Combining Lexical and Semantic Search with Reciprocal Rank Fusion
Best of both worlds sort of thing
After experimenting around with lexical/keyword vs semantic search, I became curious if there was a way to combine both in some way. Since I’ve been using FastEmbed for generating and querying embeddings, I ended up stumbling upon one of their blog post, Hybrid Search with FastEmbed & Qdrant. The method they highlight is called Reciprocal Rank Fusion, RRF. The original paper provides the definitive description but in brief RRF entails combining the rankings (rather than scores) from different search algorithms so as to assign its own hybrid score. RRF does not strictly need to be used with semantic search and lexical search, you can use it to combine scores from 2,3 or more semantic search approaches, or lexical search approaches, all it cares about is the derived ranks.
DuckDB stores my embeddings, vector index and full-text search index, so I’d prefer if I could carry out as much of the RRF within SQL, both for simplicity and efficiency - the method used in the Qdrant approach involves a lot of client-side imperative computation so it doesn’t quite cut it.
A bit of searching here and there led me to some sample code from the pgvector team that fits the bill. It is SQL-based, albeit Postgres-flavoured. With some very very minor adjustments here and there, I was able to adopt it for my particular case though all credits belong to the pgvector team.
For lexical search, I derive the scores as follows, nothing too fancy. Of note,
I use window queries to assign the rank in descending order. The null last
part is superfluous since that’s the default behaviour though I prefer making it
explicit:
select
id as entry_id,
rank() over (
order by fts_main_entries.match_bm25(id, $1) desc nulls last
) as rank
from entries
Semantic search based on vector similarity is similar. Unlike FTS, it does not
produce null scores for documents that aren’t entirely irrelevant so I didn’t
add the nulls last clause in the window clause
select
entry_id,
rank() over(
order by array_cosine_similarity(vec, $2::FLOAT[{dimension}]) desc
) as rank
from embeddings
Now for the fun part, combining both scores using RRF. A search result might
appear in the lexical part or the semantic part or both, that’s why the
full outer join is there, to ensure the row is kept regardless of whether it’s
from both sides or just one of them. It’s also why we’ve got the coalesce,
null propagation can mess up the calculation so in case there’s a null, coalesce
assigns a default score of 0. The 60 constant is somewhat of a magic number that
the authors of the RRF paper derive experimentally - it can be configured to
some other value though.

## Material
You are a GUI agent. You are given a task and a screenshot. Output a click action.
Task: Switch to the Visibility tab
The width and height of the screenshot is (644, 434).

## Required task
Continue the write-up on combining lexical and semantic search with Reciprocal Rank Fusion, picking up right after its last sentence.

## Written response
select
coalesce(l.entry_id, s.entry_id) as entry_id,
coalesce(1.0 / (60 + s.rank), 0.0) +
coalesce(1.0 / (60 + l.rank), 0.0) as score
from lexical_search l
full outer join semantic_search s using(entry_id)
order by score desc
limit 20
Bringing in all the snippets, we end up with:
with lexical_search as (
select
id as entry_id,
rank() over (
order by fts_main_entries.match_bm25(id, $1) desc nulls last
) as rank
from entries
),
semantic_search as (
select
entry_id,
rank() over(
order by array_cosine_similarity(vec, $2::FLOAT[{dimension}]) desc
) as rank
from embeddings
)
select
coalesce(l.entry_id, s.entry_id) as entry_id,
coalesce(1.0 / (60 + s.rank), 0.0) +
coalesce(1.0 / (60 + l.rank), 0.0) as score
from lexical_search l
full outer join semantic_search s using(entry_id)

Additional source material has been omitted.